→ **Required work**: Every line below needs to be returned exactly as written.
Given records START
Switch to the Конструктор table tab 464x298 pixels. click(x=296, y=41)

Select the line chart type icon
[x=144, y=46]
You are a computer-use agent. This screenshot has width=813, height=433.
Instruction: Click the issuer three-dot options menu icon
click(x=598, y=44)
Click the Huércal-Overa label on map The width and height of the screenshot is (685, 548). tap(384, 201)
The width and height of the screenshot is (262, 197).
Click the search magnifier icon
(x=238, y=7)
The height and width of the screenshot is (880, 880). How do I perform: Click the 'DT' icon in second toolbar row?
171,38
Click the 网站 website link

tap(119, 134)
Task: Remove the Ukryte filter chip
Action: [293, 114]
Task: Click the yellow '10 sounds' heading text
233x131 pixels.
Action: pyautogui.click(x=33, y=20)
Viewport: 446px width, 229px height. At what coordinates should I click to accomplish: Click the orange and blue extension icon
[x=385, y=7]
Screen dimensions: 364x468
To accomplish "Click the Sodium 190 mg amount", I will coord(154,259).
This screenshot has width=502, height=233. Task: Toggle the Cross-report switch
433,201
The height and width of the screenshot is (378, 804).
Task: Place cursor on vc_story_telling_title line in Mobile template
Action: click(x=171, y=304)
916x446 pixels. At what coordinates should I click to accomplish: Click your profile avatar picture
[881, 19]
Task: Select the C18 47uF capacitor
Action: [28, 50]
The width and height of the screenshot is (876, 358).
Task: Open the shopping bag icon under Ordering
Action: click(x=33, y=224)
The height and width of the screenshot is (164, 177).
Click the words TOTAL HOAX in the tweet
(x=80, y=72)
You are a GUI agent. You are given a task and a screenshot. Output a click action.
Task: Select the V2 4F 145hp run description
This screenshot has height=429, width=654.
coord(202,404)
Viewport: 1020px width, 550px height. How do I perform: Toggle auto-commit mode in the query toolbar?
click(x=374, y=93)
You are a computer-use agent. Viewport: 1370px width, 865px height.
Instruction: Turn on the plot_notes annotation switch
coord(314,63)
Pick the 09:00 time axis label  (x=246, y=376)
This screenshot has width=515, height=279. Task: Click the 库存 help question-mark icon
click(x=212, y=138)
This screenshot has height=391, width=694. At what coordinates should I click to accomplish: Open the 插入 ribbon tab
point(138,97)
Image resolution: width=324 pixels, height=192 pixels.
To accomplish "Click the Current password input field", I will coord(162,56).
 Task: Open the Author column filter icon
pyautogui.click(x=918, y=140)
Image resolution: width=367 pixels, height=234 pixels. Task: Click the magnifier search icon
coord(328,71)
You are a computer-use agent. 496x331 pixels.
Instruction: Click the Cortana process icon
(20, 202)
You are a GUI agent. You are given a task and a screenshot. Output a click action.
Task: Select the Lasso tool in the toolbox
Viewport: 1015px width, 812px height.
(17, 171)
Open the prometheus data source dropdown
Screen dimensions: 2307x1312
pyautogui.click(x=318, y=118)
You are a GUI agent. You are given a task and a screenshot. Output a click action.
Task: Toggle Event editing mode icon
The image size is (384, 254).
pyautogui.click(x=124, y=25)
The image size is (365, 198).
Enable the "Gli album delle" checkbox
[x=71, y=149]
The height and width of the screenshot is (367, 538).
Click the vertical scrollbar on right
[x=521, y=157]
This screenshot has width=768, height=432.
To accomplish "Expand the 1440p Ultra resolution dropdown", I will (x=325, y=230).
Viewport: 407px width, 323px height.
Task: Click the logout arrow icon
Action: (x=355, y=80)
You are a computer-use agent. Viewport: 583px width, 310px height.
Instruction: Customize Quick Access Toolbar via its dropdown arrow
Given records END
→ **Task result**:
Switch to the Конструктор table tab 464x298 pixels. click(x=296, y=41)

Select the line chart type icon
[x=144, y=46]
You are a computer-use agent. This screenshot has width=813, height=433.
Instruction: Click the issuer three-dot options menu icon
click(x=598, y=44)
Click the Huércal-Overa label on map The width and height of the screenshot is (685, 548). tap(384, 201)
The width and height of the screenshot is (262, 197).
Click the search magnifier icon
(x=238, y=7)
The height and width of the screenshot is (880, 880). How do I perform: Click the 'DT' icon in second toolbar row?
171,38
Click the 网站 website link

tap(119, 134)
Task: Remove the Ukryte filter chip
Action: [293, 114]
Task: Click the yellow '10 sounds' heading text
233x131 pixels.
Action: pyautogui.click(x=33, y=20)
Viewport: 446px width, 229px height. At what coordinates should I click to accomplish: Click the orange and blue extension icon
[x=385, y=7]
Screen dimensions: 364x468
To accomplish "Click the Sodium 190 mg amount", I will coord(154,259).
This screenshot has width=502, height=233. Task: Toggle the Cross-report switch
433,201
The height and width of the screenshot is (378, 804).
Task: Place cursor on vc_story_telling_title line in Mobile template
Action: click(x=171, y=304)
916x446 pixels. At what coordinates should I click to accomplish: Click your profile avatar picture
[881, 19]
Task: Select the C18 47uF capacitor
Action: [28, 50]
The width and height of the screenshot is (876, 358).
Task: Open the shopping bag icon under Ordering
Action: click(x=33, y=224)
The height and width of the screenshot is (164, 177).
Click the words TOTAL HOAX in the tweet
(x=80, y=72)
You are a GUI agent. You are given a task and a screenshot. Output a click action.
Task: Select the V2 4F 145hp run description
This screenshot has height=429, width=654.
coord(202,404)
Viewport: 1020px width, 550px height. How do I perform: Toggle auto-commit mode in the query toolbar?
click(x=374, y=93)
You are a computer-use agent. Viewport: 1370px width, 865px height.
Instruction: Turn on the plot_notes annotation switch
coord(314,63)
Pick the 09:00 time axis label  (x=246, y=376)
This screenshot has width=515, height=279. Task: Click the 库存 help question-mark icon
click(x=212, y=138)
This screenshot has height=391, width=694. At what coordinates should I click to accomplish: Open the 插入 ribbon tab
point(138,97)
Image resolution: width=324 pixels, height=192 pixels.
To accomplish "Click the Current password input field", I will coord(162,56).
 Task: Open the Author column filter icon
pyautogui.click(x=918, y=140)
Image resolution: width=367 pixels, height=234 pixels. Task: Click the magnifier search icon
coord(328,71)
You are a computer-use agent. 496x331 pixels.
Instruction: Click the Cortana process icon
(20, 202)
You are a GUI agent. You are given a task and a screenshot. Output a click action.
Task: Select the Lasso tool in the toolbox
Viewport: 1015px width, 812px height.
(17, 171)
Open the prometheus data source dropdown
Screen dimensions: 2307x1312
pyautogui.click(x=318, y=118)
You are a GUI agent. You are given a task and a screenshot. Output a click action.
Task: Toggle Event editing mode icon
The image size is (384, 254).
pyautogui.click(x=124, y=25)
The image size is (365, 198).
Enable the "Gli album delle" checkbox
[x=71, y=149]
The height and width of the screenshot is (367, 538).
Click the vertical scrollbar on right
[x=521, y=157]
This screenshot has width=768, height=432.
To accomplish "Expand the 1440p Ultra resolution dropdown", I will (x=325, y=230).
Viewport: 407px width, 323px height.
Task: Click the logout arrow icon
Action: (x=355, y=80)
You are a computer-use agent. Viewport: 583px width, 310px height.
Instruction: Customize Quick Access Toolbar via its dropdown arrow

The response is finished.